In a previous post, I introduced a new index of military capabilities, based on data that is already widely in use (see also this Duck of Minerva post). Based on the great feedback I've received, I decided it was time to revise the measure, and to see how well it does in accounting for war outcomes and the likelihood of conflict.


Formally the revised \(M\) score for country \(i\) in year \(t\) is equal to,
\mbox{M}_{i,t}= \Pi_{i,t}q_{i,t},
where \(\Pi_{i,t}\) and \(q_{i,t}\) are discounted measures of the military personnel and quality ratios (military expenditures per troop), respectively, of country \(i\) in year \(t\).

\Pi_{i,t} = \frac{\mbox{milper}_{i,t}}{\mbox{milper}_{i,t} + \delta^\Pi_t},
where \(\mbox{milper}_{i,t}\) is the military personnel for country \(i\) in year \(t\) (taken from the CINC data) and \(\delta^\Pi_t\) is a deflator. More formally,
\delta^{\Pi}_{t} = 22^{\left((\mbox{year}-1650)/100\right)}.

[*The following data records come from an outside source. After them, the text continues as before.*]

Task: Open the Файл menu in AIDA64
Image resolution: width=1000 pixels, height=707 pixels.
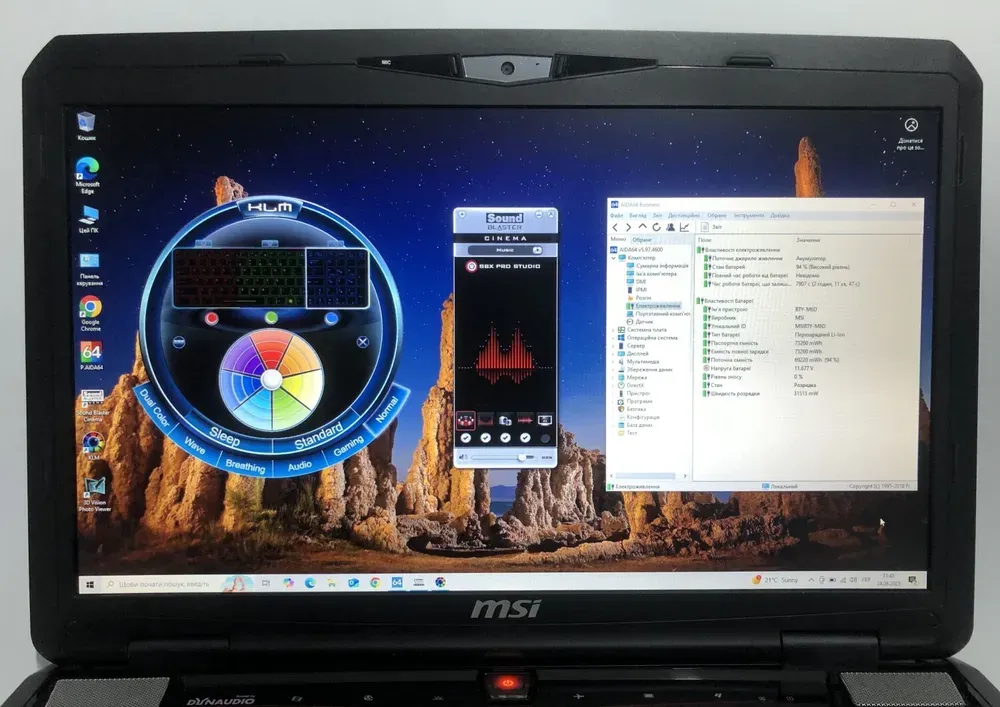Action: point(617,215)
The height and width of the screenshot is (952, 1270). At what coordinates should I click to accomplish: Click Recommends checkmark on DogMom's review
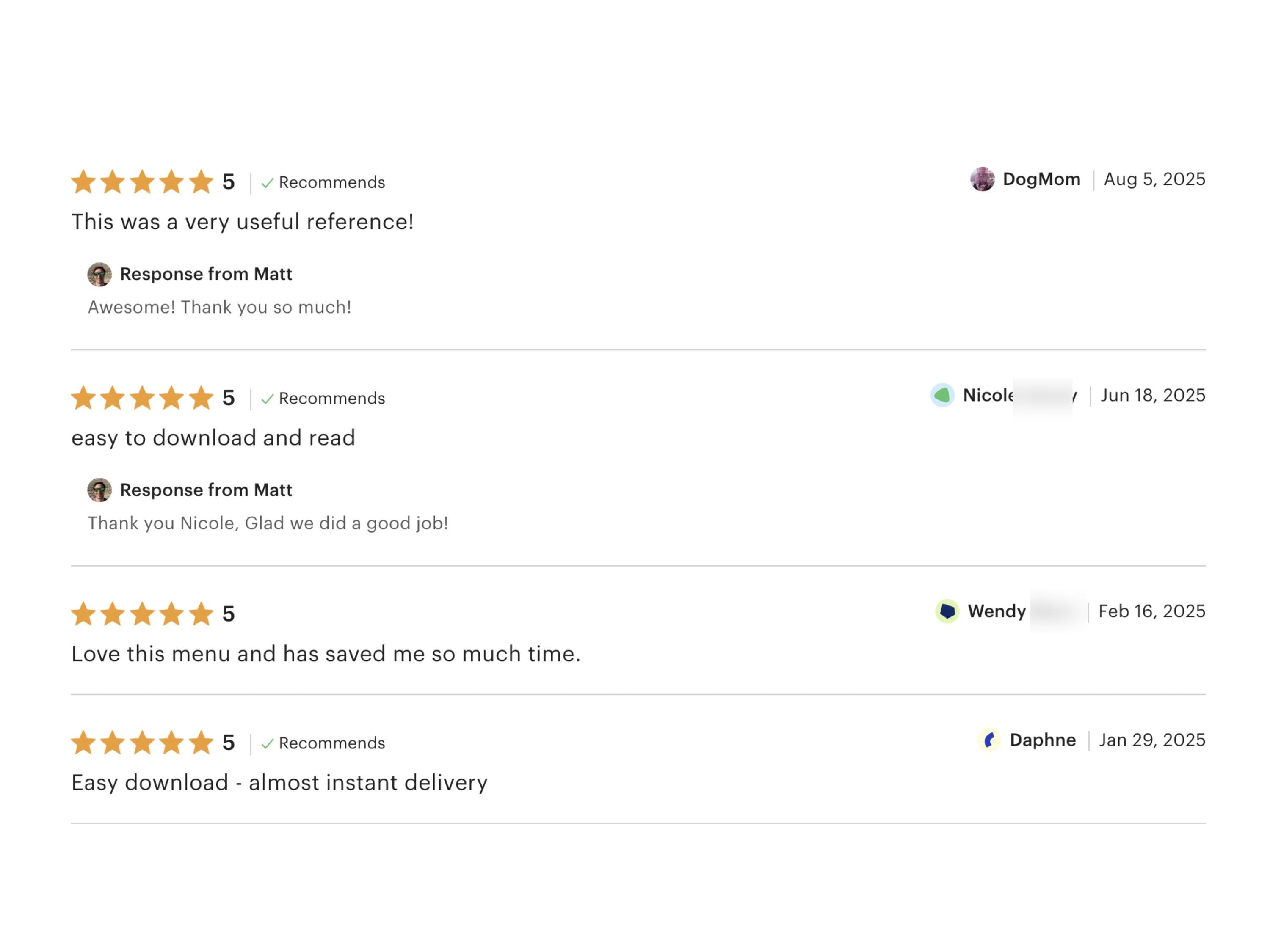tap(267, 182)
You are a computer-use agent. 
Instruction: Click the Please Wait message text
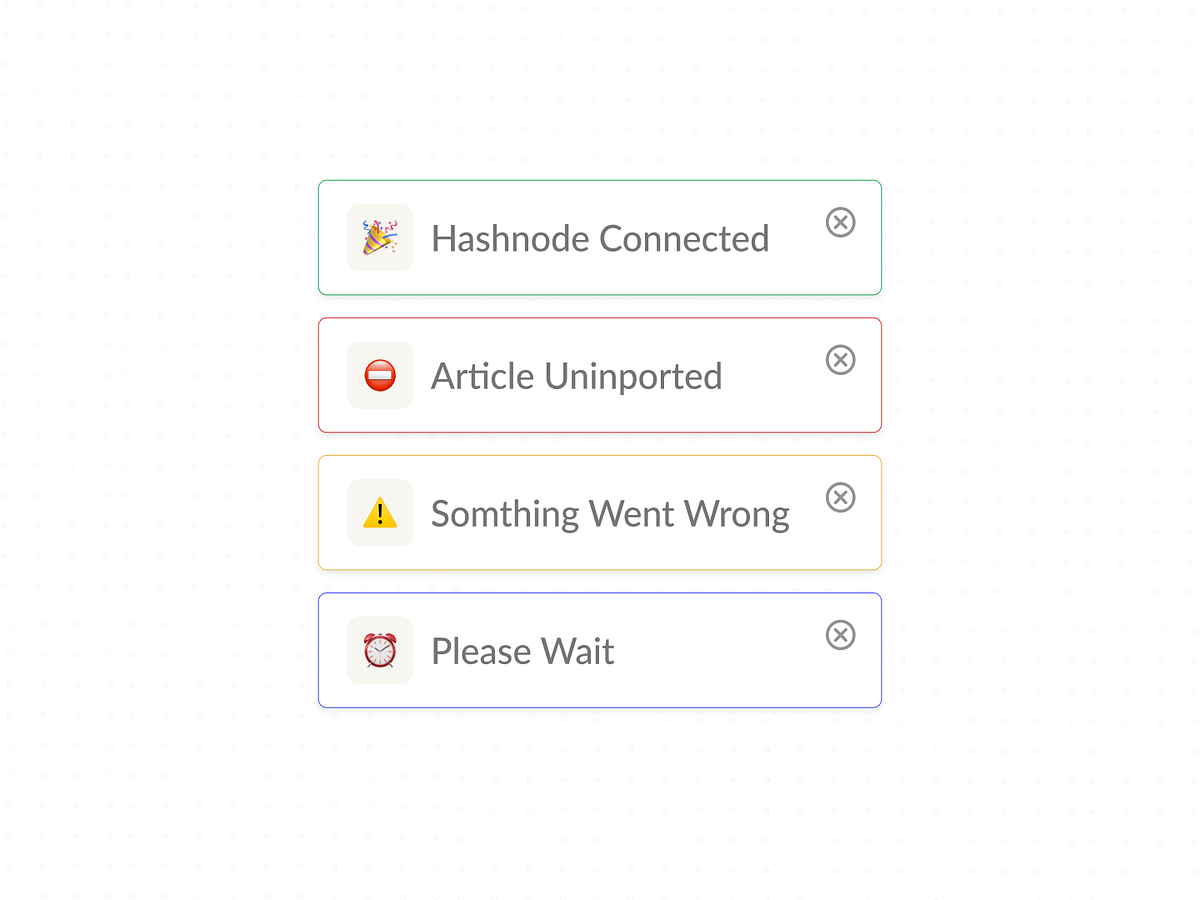pos(522,650)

This ensures that \(\delta^\Pi_t\) takes on a value that correlates quite highly with the average level of military personnel among the major powers in any given year, yet does not exhibit the fluctuations found in the actual average. Roughly speaking, it reflects an admittedly arbitrary, but perhaps reasonable, standard by which military personnel might be judged to be large or small in any given year.

q_{i,t} = \frac{\mbox{qualrat}_{i,t}}{\mbox{qaulrat}_{i,t} + \delta^q_t},
where \(\mbox{qualrat}_{i,t}\) is the quality ratio for country \(i\) in year \(t\) (taken by dividing the military expenditures for that country by its military personnel, using the CINC data for both) and \(\delta^q_t\) is a deflator. More formally,
\delta^{q}_{t} = 60^{\left((\mbox{year}-1750)/100\right)}.

Again, the deflator is defined arbitrarily. I chose values that ensured that the deflator can be interpreted as a reasonable benchmark against which to compare the quality ratios of the major powers since it is roughly similar to the average value thereof.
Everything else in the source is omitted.